Your objective: Every line from the one with "You are a computer-use agent. Viewport: 868px" to the one with "Given: Choose the Ellipse tool", including those two, is to be copied exactly; all other lines of the entries below are left out.

Available data:
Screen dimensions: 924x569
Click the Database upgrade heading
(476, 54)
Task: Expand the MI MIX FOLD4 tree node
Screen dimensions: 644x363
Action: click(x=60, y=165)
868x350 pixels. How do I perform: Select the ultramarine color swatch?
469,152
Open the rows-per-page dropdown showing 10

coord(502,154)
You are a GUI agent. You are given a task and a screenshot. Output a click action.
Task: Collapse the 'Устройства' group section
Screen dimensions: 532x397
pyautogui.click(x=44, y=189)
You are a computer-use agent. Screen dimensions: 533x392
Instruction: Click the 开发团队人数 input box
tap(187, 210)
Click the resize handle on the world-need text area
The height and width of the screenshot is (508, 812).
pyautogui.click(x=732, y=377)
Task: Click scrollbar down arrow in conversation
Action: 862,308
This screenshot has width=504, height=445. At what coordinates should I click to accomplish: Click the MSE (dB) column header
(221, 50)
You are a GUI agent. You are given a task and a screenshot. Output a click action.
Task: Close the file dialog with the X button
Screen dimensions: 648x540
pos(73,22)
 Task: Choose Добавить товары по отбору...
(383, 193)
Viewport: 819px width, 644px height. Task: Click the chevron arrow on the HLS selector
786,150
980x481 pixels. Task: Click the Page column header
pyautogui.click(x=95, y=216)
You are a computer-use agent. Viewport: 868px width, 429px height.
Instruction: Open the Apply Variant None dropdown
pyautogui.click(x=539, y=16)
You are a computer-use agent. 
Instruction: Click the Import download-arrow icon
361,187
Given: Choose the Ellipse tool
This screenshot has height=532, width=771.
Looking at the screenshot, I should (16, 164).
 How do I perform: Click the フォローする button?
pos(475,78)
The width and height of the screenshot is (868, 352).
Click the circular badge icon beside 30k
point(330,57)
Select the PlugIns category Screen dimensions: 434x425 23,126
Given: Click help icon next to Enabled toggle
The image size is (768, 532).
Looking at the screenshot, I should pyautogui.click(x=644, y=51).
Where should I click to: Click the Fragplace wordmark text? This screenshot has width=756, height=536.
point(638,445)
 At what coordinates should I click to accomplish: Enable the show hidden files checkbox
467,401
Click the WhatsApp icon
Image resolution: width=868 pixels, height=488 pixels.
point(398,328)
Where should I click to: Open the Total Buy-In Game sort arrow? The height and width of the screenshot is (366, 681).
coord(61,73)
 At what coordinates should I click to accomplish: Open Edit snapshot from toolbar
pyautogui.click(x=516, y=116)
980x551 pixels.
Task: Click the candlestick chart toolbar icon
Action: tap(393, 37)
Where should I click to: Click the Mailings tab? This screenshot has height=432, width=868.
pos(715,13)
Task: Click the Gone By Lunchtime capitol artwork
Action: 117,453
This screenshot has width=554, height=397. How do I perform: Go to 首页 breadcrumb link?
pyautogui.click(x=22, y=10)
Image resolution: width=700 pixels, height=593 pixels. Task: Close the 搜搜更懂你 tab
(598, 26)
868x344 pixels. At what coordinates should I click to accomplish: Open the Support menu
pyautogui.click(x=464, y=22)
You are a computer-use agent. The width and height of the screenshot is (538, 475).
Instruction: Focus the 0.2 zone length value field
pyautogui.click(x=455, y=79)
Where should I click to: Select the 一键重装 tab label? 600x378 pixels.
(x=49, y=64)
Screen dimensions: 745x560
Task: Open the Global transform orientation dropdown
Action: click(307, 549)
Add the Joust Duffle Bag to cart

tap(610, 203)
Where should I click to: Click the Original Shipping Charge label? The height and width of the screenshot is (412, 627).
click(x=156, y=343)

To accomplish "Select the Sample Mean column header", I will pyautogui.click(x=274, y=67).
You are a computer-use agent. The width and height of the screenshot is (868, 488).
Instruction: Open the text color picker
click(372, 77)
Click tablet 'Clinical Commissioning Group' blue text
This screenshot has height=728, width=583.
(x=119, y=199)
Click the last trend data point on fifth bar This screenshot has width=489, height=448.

Result of this exercise:
You are a computer-use agent. Viewport: 868px width, 429px height.
Instruction: Open the Apply Variant None dropdown
pyautogui.click(x=539, y=16)
You are a computer-use agent. 
Instruction: Click the Import download-arrow icon
361,187
Given: Choose the Ellipse tool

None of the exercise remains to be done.